■ WORK REQUEST ■
The response must be the exact lines from the line holding "Instruction: Click the insert" through the end of the entries, with no pictures and nothing else.

Pixel coordinate grounding data
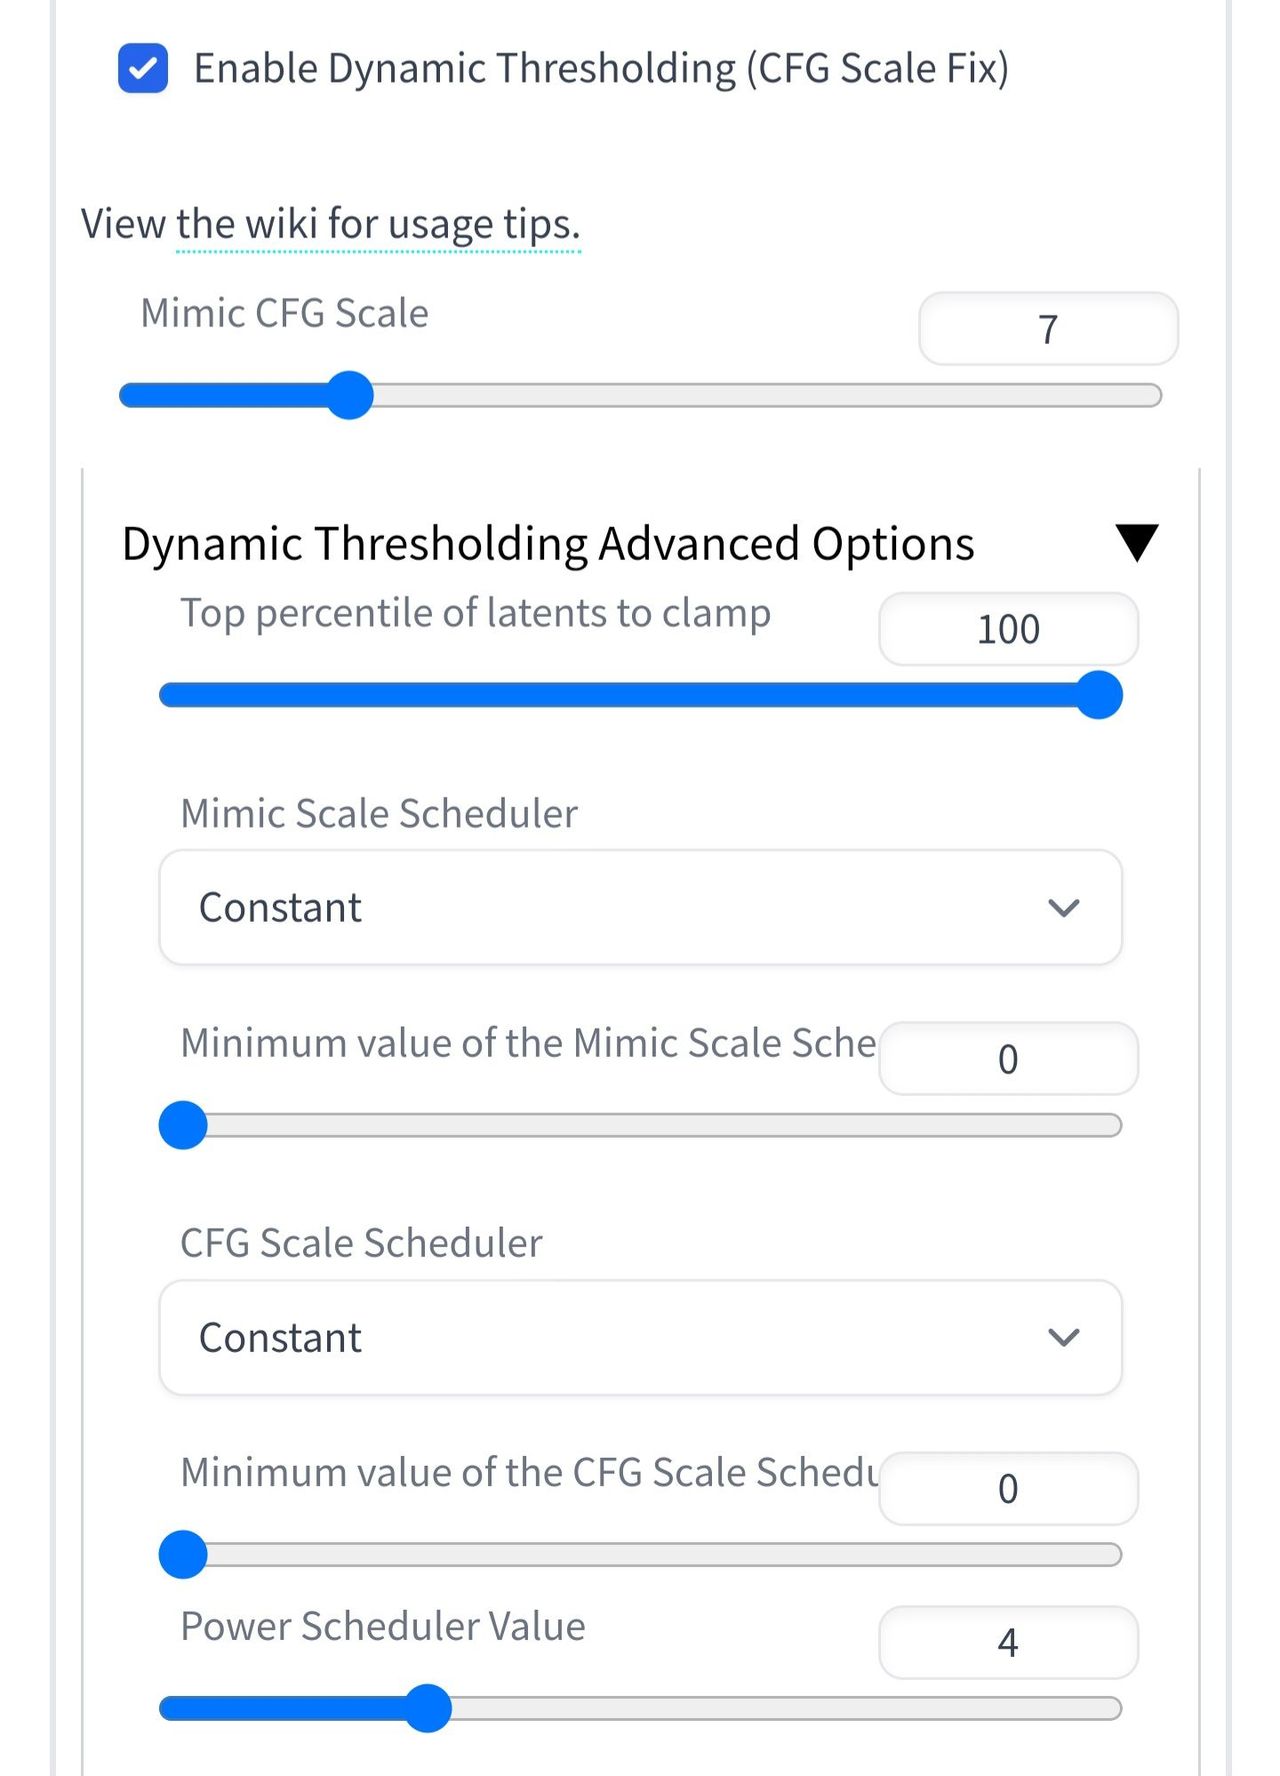Click the Mimic Scale minimum slider handle

click(x=183, y=1125)
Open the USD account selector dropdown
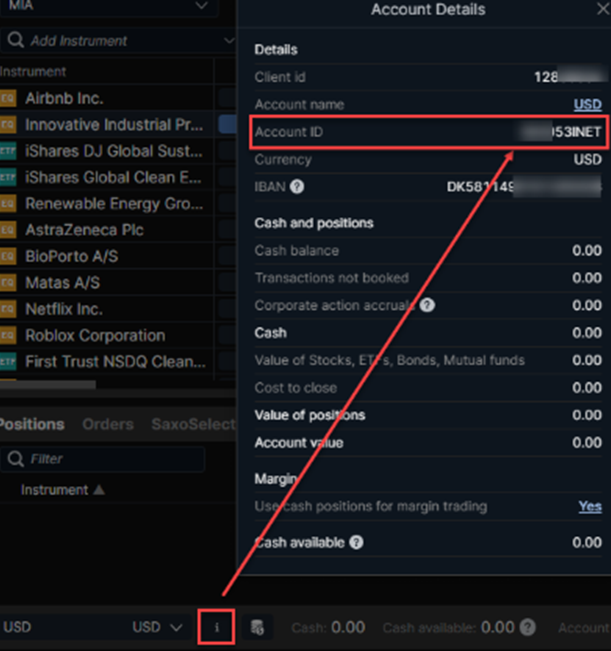This screenshot has height=651, width=611. (160, 627)
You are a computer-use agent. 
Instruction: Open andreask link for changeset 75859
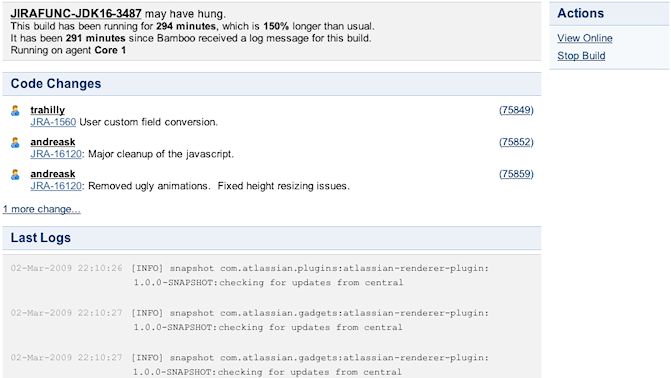pos(53,174)
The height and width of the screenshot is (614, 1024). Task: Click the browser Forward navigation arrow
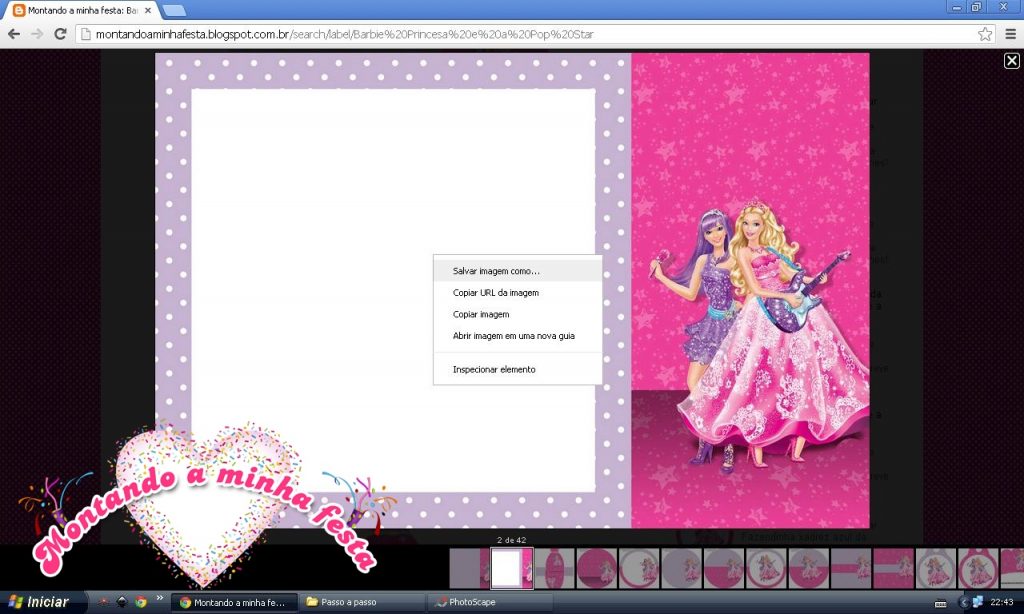click(x=38, y=33)
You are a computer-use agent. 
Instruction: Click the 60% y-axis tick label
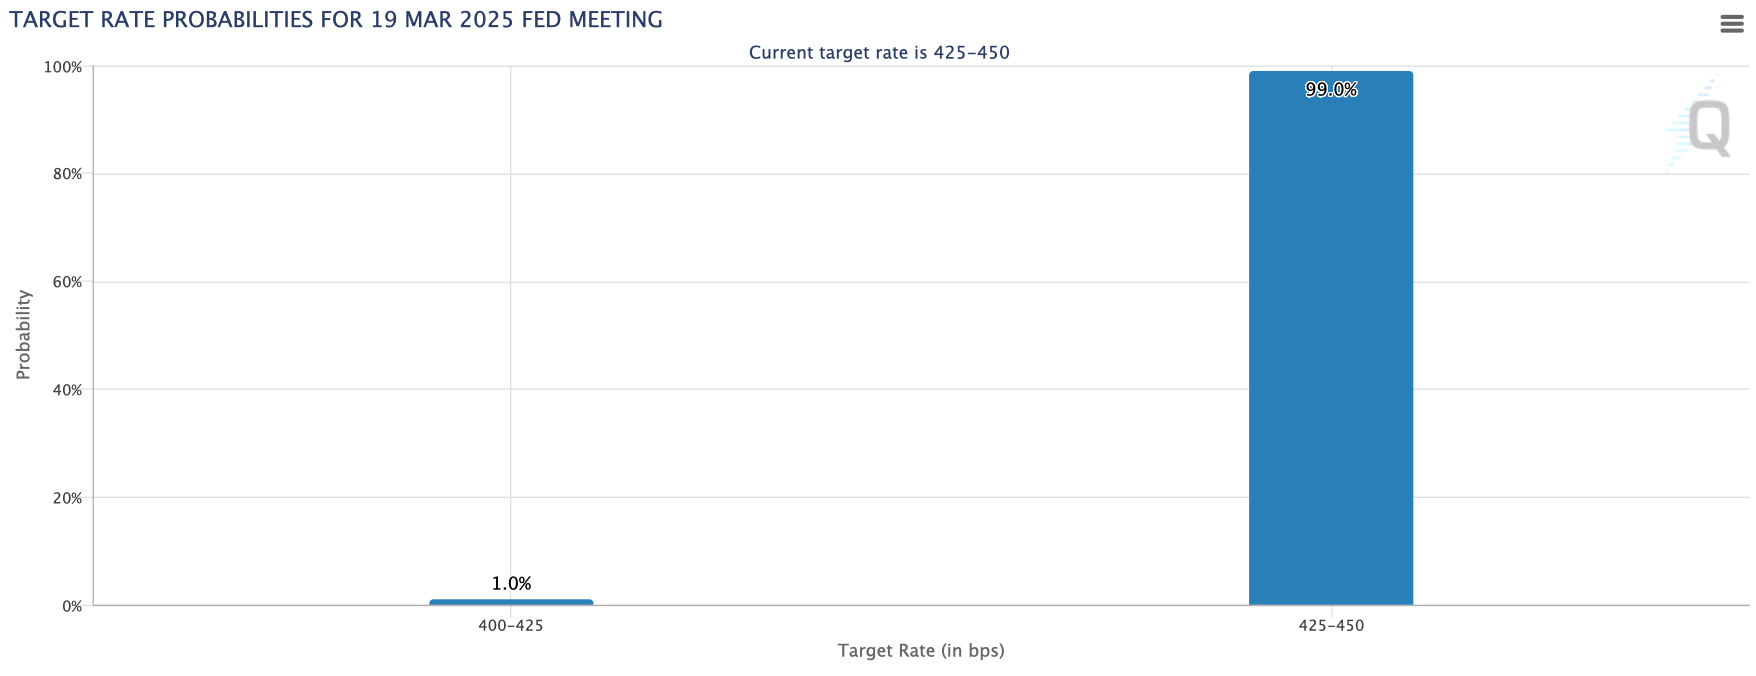(x=68, y=282)
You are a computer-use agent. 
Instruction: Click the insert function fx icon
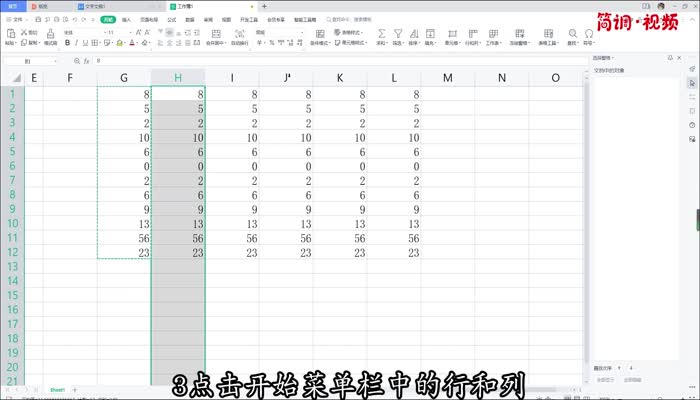(x=88, y=61)
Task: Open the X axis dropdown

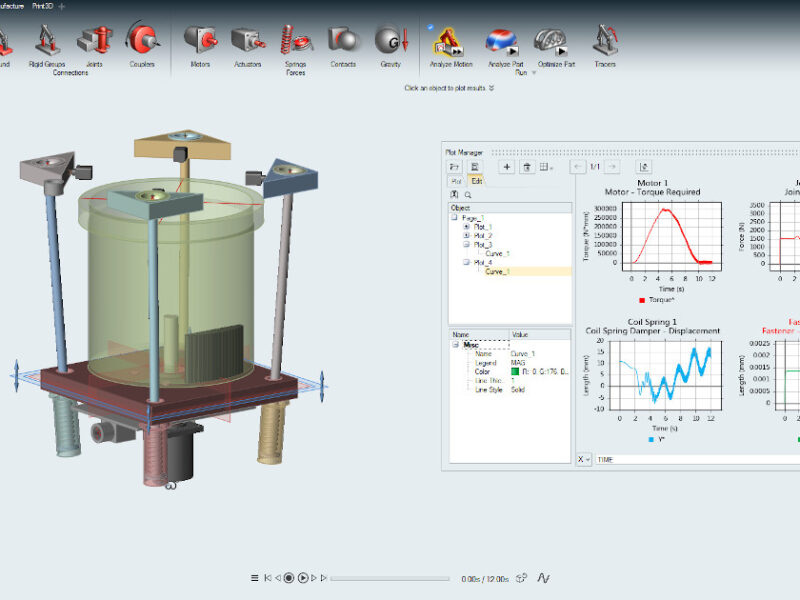Action: (584, 459)
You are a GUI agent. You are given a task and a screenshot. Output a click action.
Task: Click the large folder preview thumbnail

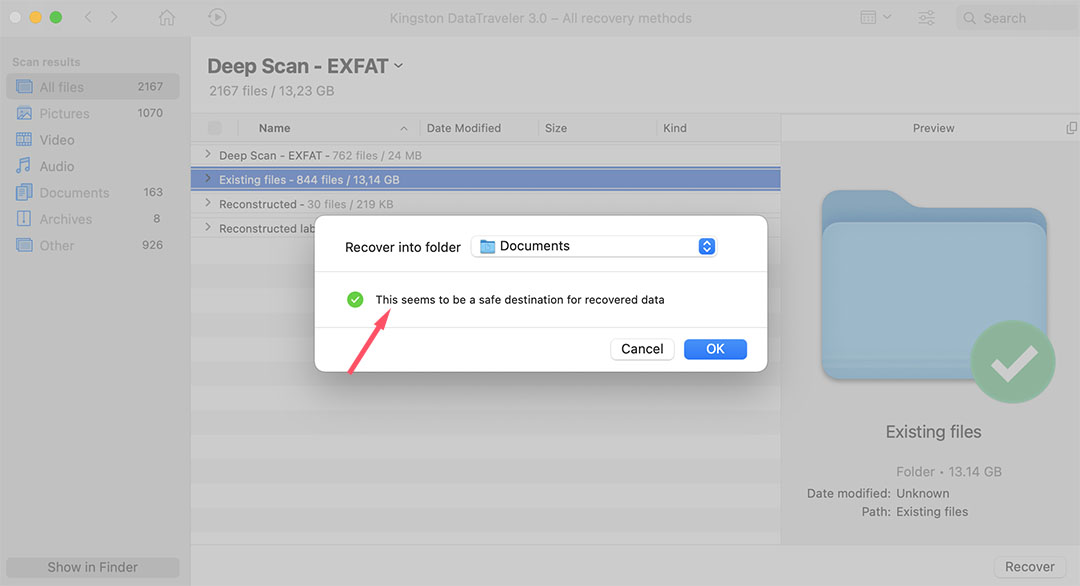pos(933,288)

■ REPLY TO THE TASK ■
Instruction: Click the insert function fx icon
(x=88, y=61)
Task: Open the X axis dropdown

Action: (584, 459)
You are a GUI agent. You are given a task and a screenshot. Output a click action.
Task: Click the large folder preview thumbnail

pos(933,288)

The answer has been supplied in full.